- Developer: Eugene Sichkar
- Stable release: 3.2.0.2890 / June 13, 2016; 10 years ago
- Operating system: Microsoft Windows
- Type: File manager
- License: Freeware
- Website: http://www.nomad-net.info

= Nomad.NET =

Nomad.NET is a freeware orthodox file manager (OFM) for Microsoft Windows. Some features include a built-in FTP client, archive file navigation, folder comparison and synchronization, and a multi-file renaming tool. In addition to being an orthodox file manager, Nomad.NET features two-windowed mode, tree window for each panel, horizontal and vertical splitting of the windows, tab browsing etc.

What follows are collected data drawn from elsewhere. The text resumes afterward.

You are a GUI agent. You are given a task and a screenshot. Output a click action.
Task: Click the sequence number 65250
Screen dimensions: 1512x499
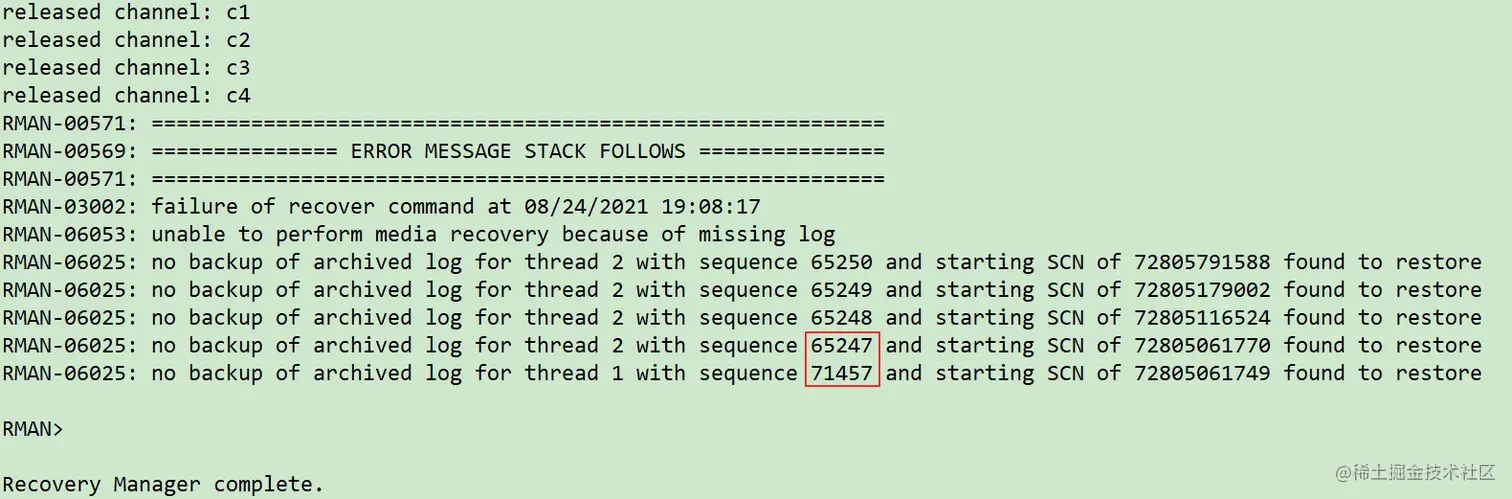[x=842, y=263]
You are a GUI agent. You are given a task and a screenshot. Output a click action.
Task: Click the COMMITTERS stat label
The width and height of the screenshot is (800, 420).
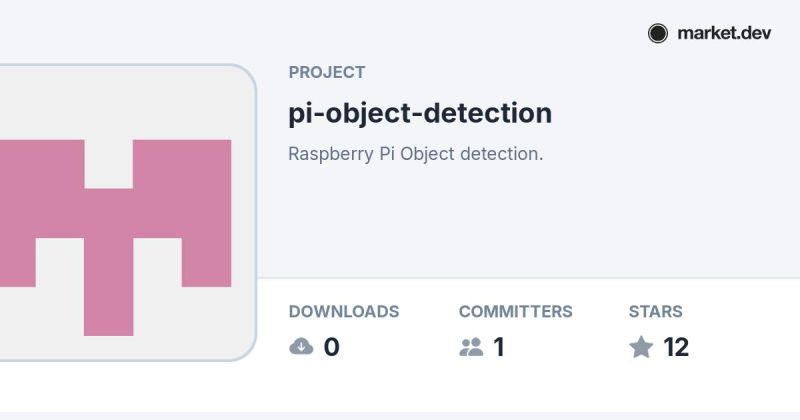coord(516,312)
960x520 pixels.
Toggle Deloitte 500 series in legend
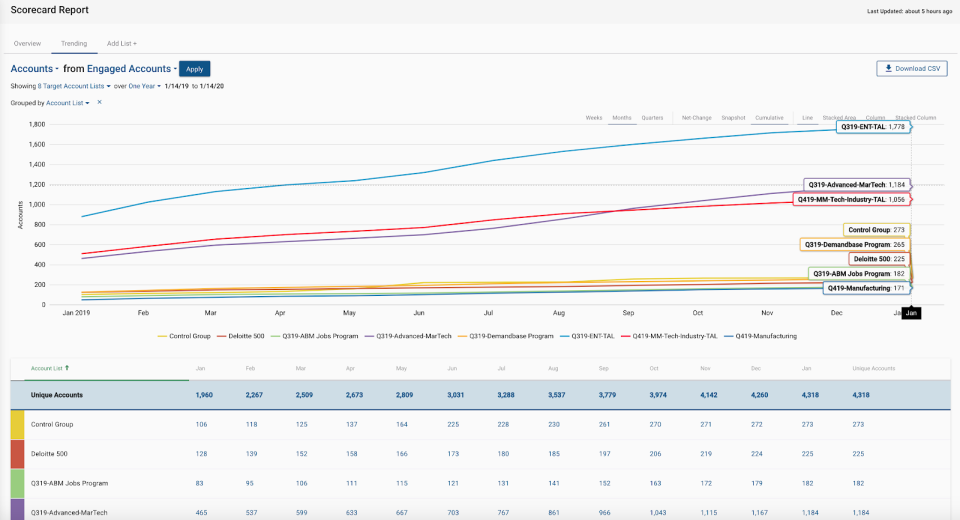tap(246, 336)
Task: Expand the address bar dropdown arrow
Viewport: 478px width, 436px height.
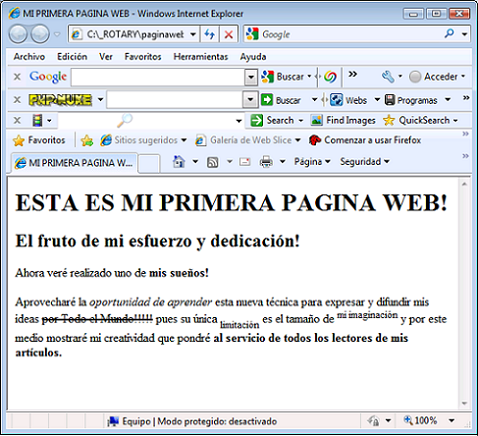Action: pos(193,34)
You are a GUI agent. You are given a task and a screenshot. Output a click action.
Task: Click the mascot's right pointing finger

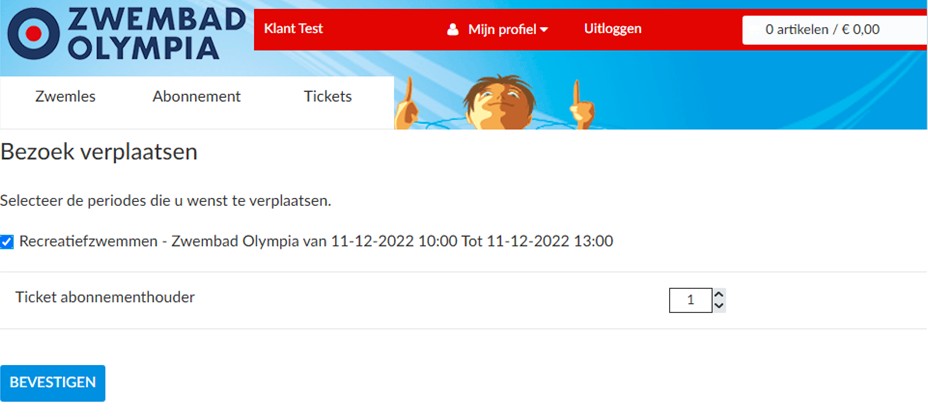pyautogui.click(x=582, y=105)
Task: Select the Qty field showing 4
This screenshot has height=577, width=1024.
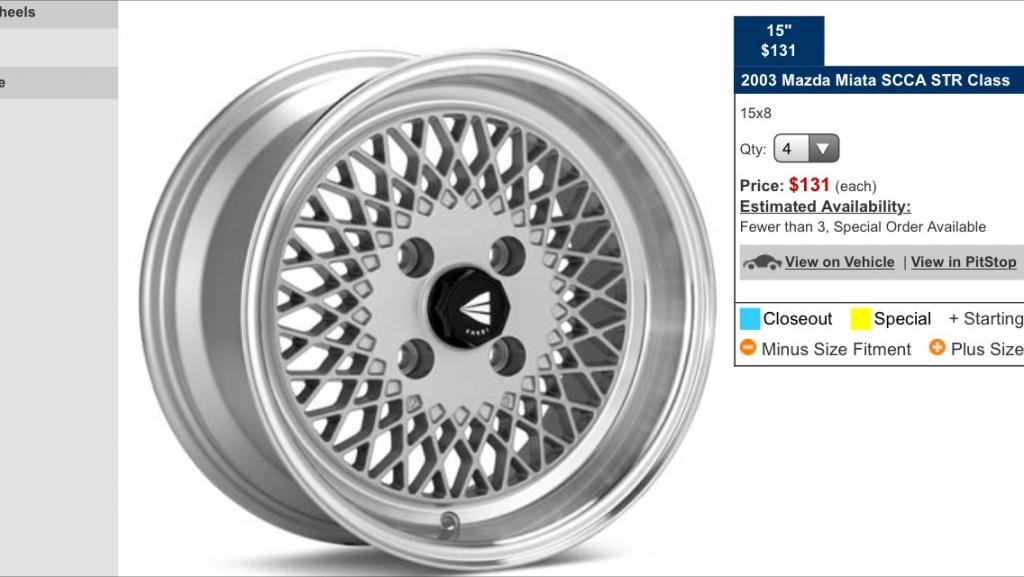Action: 807,149
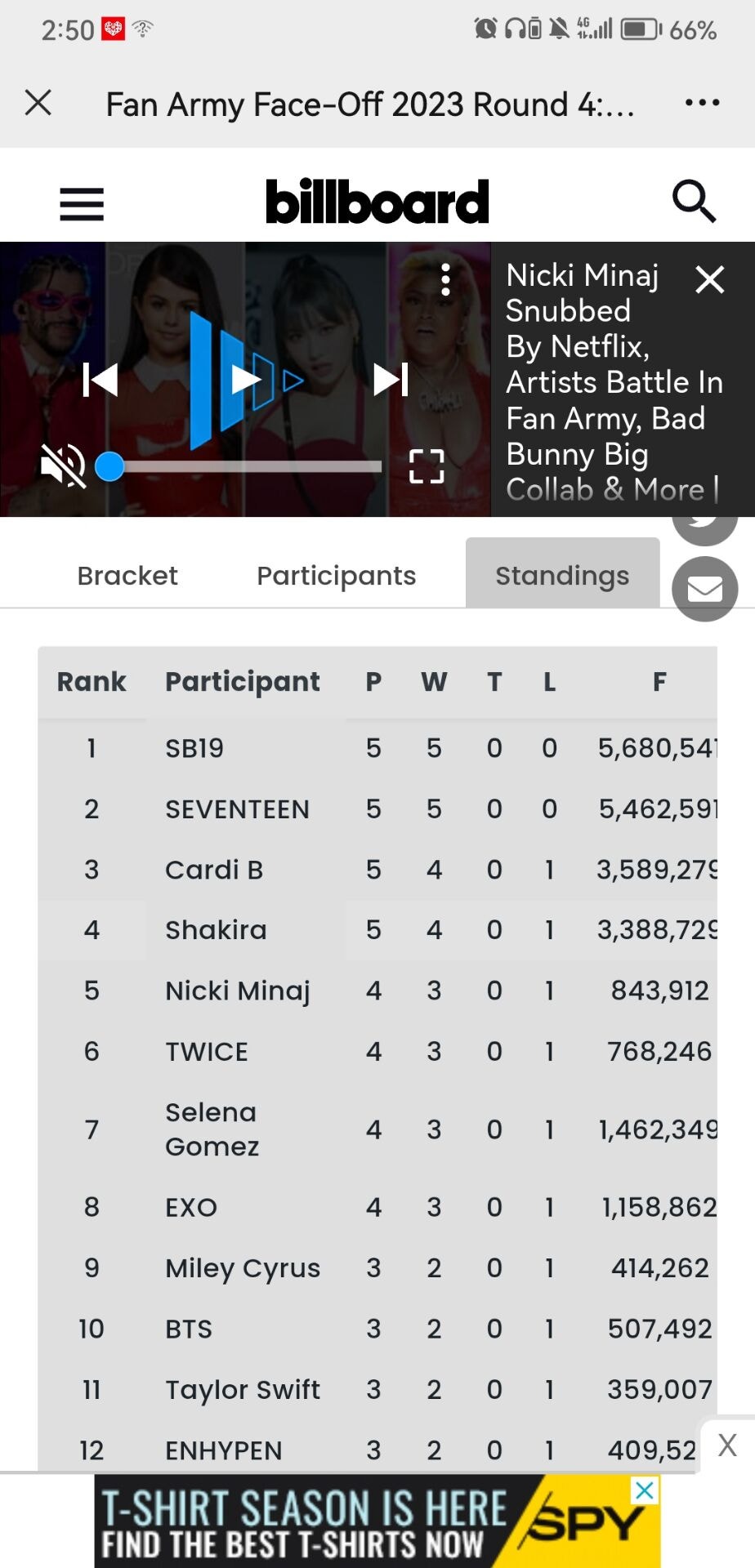755x1568 pixels.
Task: Switch to the Participants tab
Action: [x=336, y=576]
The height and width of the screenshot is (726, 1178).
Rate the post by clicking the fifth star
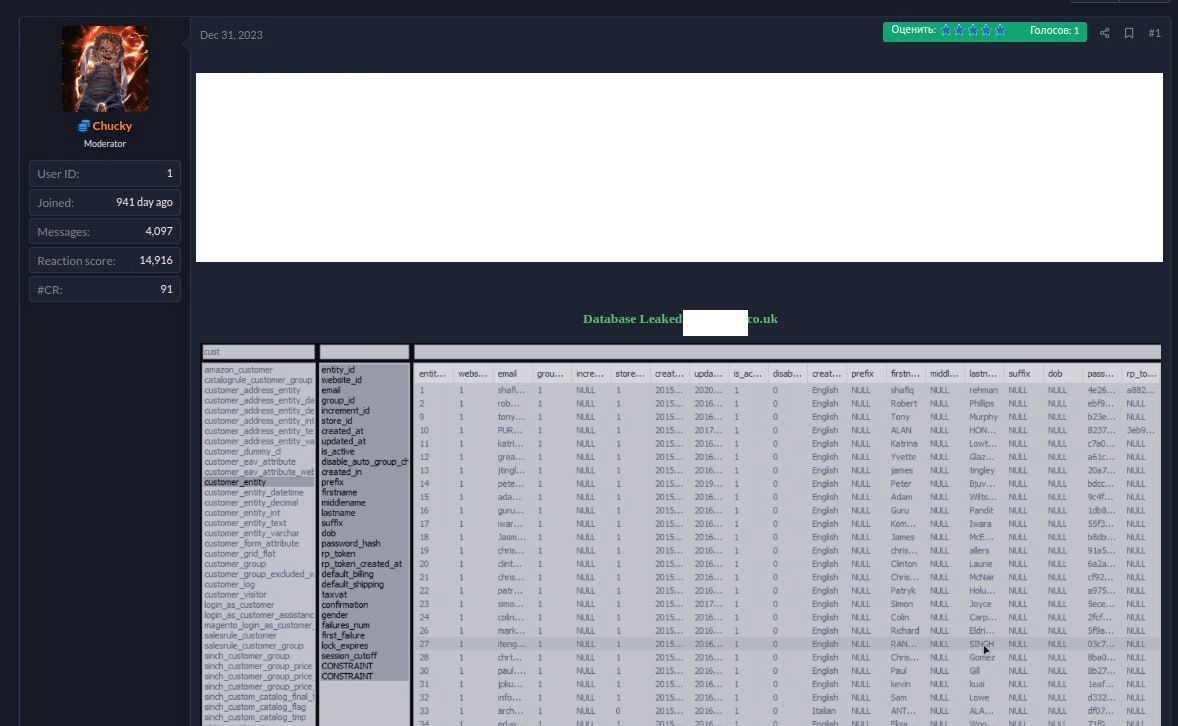pos(999,31)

Nomad.NET is developed with support for multi-threading, taking advantage of multi-core CPUs. Nomad.NET requires Microsoft .NET Framework 2.0 or higher.

==Features==
The following are the main features of the program:

- Full Unicode support.
- Tabbed interface.
- Bookmarks system.
- Powerful search engines, including definition of complex search rules, searching in hex, duplicates search.
- Powerful filtering system, based on the same core as search.
- Customizable visual themes and icon packs.
- Customizable paneling system: single panel or dual panel mode (horizontal or vertical). Each panel can have its own tree view that can be hidden or displayed horizontally or vertically.
- Full internal support for many archive types (using 7-Zip libraries). Program can also handle WCX Total Commander plug-in.
- FTP folders support.
- Drag and drop from explorer.
- Clipboard handling.
- Support for shell shortcuts, URL shortcuts (FTP only) and even shell folder shortcuts.